Retrieving data, even for simple queries, required specialized technical mastery and significant programming effort.

The theoretical breakthrough that solved this impasse came in 1970 from Edgar F. "Ted" Codd, a mathematician at IBM's San Jose research laboratory. In his seminal paper, A Relational Model of Data for Large Shared Data Banks [1], Codd proposed a radical new approach. The core motivation was to achieve data independence: meaning a sharp, clean separation between the logical representation of data (how users and applications view it) and its physical storage and organization.


POC. IBM System R (1974–1979) proves performance is achievable at scale:


  • SQL as the declarative interface.
  • Cost‑based optimizer selects access paths using stats.
  • Compilation/caching amortizes parse/plan overhead.


Mechanism. IBM's System R project demonstrated that a relational system could achieve high performance for production use.


TLDR. the goal is data independence (logical ≠ physical)Codd's central idea was to represent all data in simple, two-dimensional tables, which he called "relations," and to define relationships between these tables based on common data values, not on machine-level pointers stored within the records.


Edgar "Ted" CoddEdgar "Ted" Codd -  source: https://www.ibm.com/history/relational-database


Learn more.

Interlude - let's take a quick stop to take a look at SQL

Why it matters. SQL is the relational model’s executable interface. Its history explains why declarative query + optimizer became the universal contract across engines.

Origins (1973–1979). At IBM, Chamberlin & Boyce design SEQUEL for System R; renamed SQL. System R proves the loop: declarative query → cost‑based plan → compiled execution. SQL covers DDL, DML, and DCL (privileges).

Early products (1979–1989). Oracle ships a commercial SQL DB (1979). IBM follows with SQL/DS (1981) and DB2 (1983). INGRES (QUEL) and Postgres initially use non‑SQL languages but later adopt SQL; Sybase/Microsoft release SQL Server (late 1980s); MySQL appears (1995); PostgreSQL  adopts SQL (mid‑1990s).

Why SQL won.

  • Declarative intent + optimizer decouples what from how.
  • Sound transformations: Backed by relational algebra/calculus.
  • Ecosystem lock‑in to interoperability: vendors, tools, analysts, and training standardized on SQL; dialects differ, but the core travels.

SQL won as opposed to what. SQL's primary rival was QUEL. developed for the Ingres database at UC Berkeley. Many academic experts and database pioneers considered QUEL a superior language. However, SQL won due to commercial and strategic factors, not just technical merit.
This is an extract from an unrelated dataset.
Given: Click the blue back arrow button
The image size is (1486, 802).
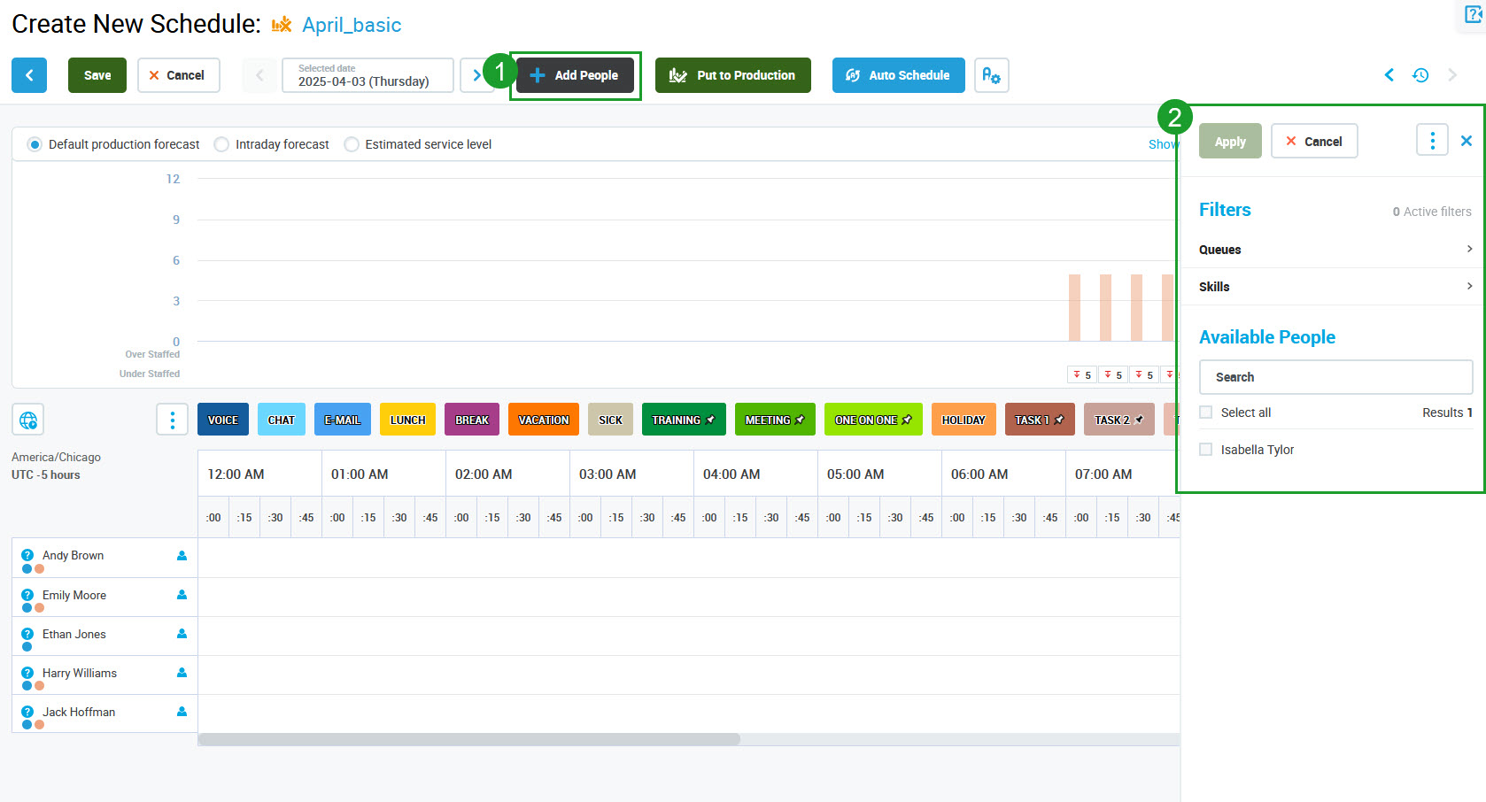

Contrast with Pre-Relational DMLs. SQL's DDL/DML structure also represented a major leap from the languages of earlier network databases like CODASYL. The terms DDL and DML were first introduced with the CODASYL model, but its DML was procedural and navigational. it consisted of verbs embedded in a host programming language (like COBOL) that required programmers to manually traverse record-by-record pointer chains. SQL's declarative, set-based DML abstracted this complexity away entirely.

Read more. 

  • SQL vs QUEL
  • What goes around comes around. Michael Stonebraker, Joseph M. Hellerstein.

Practical notes. Read EXPLAIN plans. READ the execution plans. REACH for dialect features (e.g., T‑SQL, PL/SQL, HQL) when justified; know your engine’s deviations (nulls, time semantics, ANSI vs legacy joins).


Period 1 - OLTP (1980s) - Running the Business

Problem. Banks/retail/airlines need fast, correct transactions. A bank’s ATM withdrawal is the canonical OLTP operation.

Mechanism. ACID RDBMS with concurrency control (locks/MVCC), write‑ahead logging, recovery. Short indexed reads/writes; normalized schemas.

Why it worked. The ACID guarantees (Atomicity, Consistency, Isolation, Durability) mean you can trust that balances are correct and orders are not lost.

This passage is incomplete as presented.